* **ENTRIES PROVIDED**:
/---
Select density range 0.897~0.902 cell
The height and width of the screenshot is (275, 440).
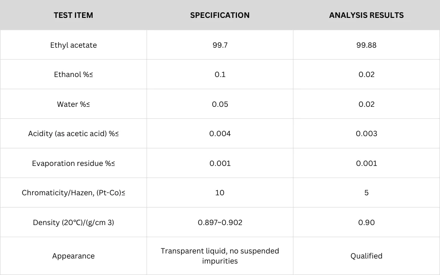coord(220,223)
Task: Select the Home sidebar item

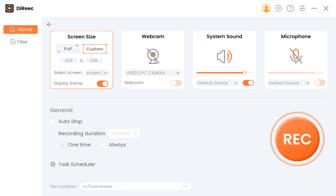Action: [x=20, y=29]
\---
* **WHAT NEEDS TO BE DONE**: Quote every line of the material above word for word, leaving out the pictures.

* **EXERCISE RESPONSE**:
Select density range 0.897~0.902 cell
The height and width of the screenshot is (275, 440).
coord(220,223)
Task: Select the Home sidebar item

Action: [x=20, y=29]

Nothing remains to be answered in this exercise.